Parminder Singh

Personal information
- Nationality: Indian
- Born: 6 February 2000 (age 26) Bilaspur Yamuna Nagar, Haryana, India
- Occupation: Rower
- Height: 200 cm (6 ft 7 in)
- Allegiance: India
- Branch: Indian Navy
- Service years: 2022–present
- Rank: Chief Petty Officer

Sport
- Sport: Rowing

Medal record
Representing India
Asian Games
| Bronze medal – third place | 2022 Hangzhou | Quadruple sculls |
Asian Championship
| Gold medal – first place | 2019 Bangkok | Single sculls |
| Gold medal – first place | 2019 Bangkok | Double sculls |
| Silver medal – second place | 2019 Bangkok | Mix four |
| Silver medal – second place | 2021 Thailand | Single sculls |
National Championship
| Gold medal – first place | 2023 Pune | Double sculls |
| Gold medal – first place | 2023 Pune | Quadruple sculls |
National Championship Sprint
| Gold medal – first place | 2023 Pune | Double sculls |

= Parminder Singh (rower) =

Indian rower

Parminder Singh (born 6 February 2000) is an Indian rower from Haryana, He was selected as part of the Indian team for the rowing competitions in the 2022 Huangzhou Asian Games. He was part of the team that won the bronze medal in the men's quadruple sculls.

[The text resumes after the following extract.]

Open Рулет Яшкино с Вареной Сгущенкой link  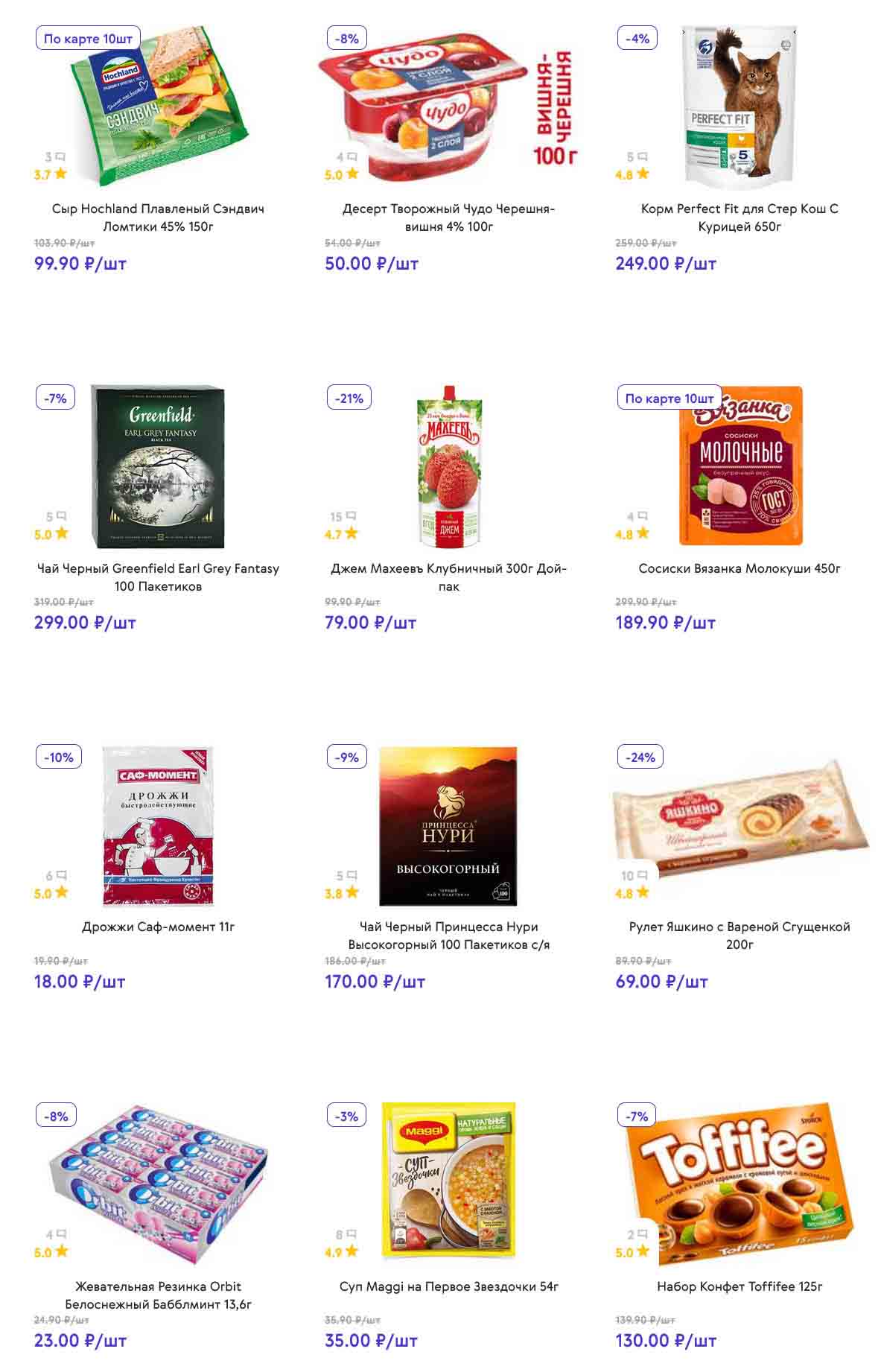click(740, 936)
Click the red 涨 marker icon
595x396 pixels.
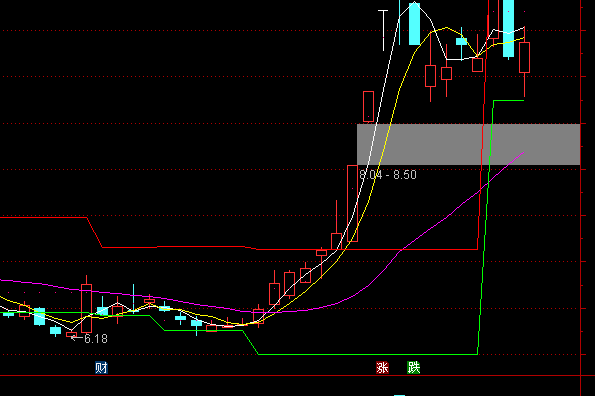[x=382, y=368]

== Early life and background ==
Parminder Singh hails from Yamunanagar in Haryana. He is the son of former Indian rower Inderpal Singh. His father has won a medal in the men's coxless four at the Asian Games in Busan in 2002. They joined a rare club of father-and-son pairs who won a medal in Asian Games. Inderpal is now a coach of the Indian team. Parminder is a product of College of Military Engineering, Pune, which hosts the Army Rowing Node.

== Career ==

- 2023: In September, he won a Bronze medal as part of the Indian team in the men's quadruple sculls at the 2022 Asian Games.
- December 2021: He won silver at the Asian Rowing Championships in Thailand in the single sculls.